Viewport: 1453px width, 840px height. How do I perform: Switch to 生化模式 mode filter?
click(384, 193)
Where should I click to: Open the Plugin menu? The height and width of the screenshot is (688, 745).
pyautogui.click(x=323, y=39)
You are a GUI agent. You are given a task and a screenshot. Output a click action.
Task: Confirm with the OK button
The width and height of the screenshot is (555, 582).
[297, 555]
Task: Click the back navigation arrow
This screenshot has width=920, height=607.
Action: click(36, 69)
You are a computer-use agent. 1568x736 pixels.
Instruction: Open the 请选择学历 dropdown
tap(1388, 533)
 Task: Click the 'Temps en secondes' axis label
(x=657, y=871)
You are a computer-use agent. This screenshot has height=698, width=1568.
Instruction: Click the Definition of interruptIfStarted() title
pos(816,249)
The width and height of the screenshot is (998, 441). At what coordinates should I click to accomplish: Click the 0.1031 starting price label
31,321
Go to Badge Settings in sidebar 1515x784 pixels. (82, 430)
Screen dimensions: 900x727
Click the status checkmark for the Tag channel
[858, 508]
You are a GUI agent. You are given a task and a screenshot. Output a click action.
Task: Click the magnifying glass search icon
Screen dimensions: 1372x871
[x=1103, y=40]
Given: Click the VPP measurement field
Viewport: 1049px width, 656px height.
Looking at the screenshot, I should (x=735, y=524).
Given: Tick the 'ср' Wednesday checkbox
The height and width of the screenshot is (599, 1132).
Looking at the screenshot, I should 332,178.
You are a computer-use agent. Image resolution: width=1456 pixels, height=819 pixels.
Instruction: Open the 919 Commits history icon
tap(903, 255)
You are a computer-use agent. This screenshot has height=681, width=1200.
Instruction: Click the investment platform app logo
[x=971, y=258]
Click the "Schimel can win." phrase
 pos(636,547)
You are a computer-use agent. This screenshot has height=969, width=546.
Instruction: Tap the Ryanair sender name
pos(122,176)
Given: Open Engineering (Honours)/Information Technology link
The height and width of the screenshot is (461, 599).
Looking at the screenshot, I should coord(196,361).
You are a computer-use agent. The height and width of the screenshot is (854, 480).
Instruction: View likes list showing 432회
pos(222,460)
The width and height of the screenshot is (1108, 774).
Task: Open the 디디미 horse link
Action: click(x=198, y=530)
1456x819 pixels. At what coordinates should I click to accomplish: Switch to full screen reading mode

» Problem to work on
Rescale the entries from the beginning up to and including the line containing "Action: click(36, 69)": rewrite each of those lines, requests included, with every coordinate in the answers multiplied by 2.2 and rounded to a whole number, halves rounded up. Leave all numbers in the requests as they are.

» Task solution
Viewport: 1453px width, 840px height. How do I perform: Switch to 生化模式 mode filter?
click(845, 425)
Where should I click to: Open the Plugin menu? The height and width of the screenshot is (688, 745).
pyautogui.click(x=711, y=86)
You are a GUI agent. You are given a task and a screenshot. Output a click action.
Task: Confirm with the OK button
The width and height of the screenshot is (555, 582).
[653, 1221]
Task: Click the back navigation arrow
This screenshot has width=920, height=607.
Action: click(79, 152)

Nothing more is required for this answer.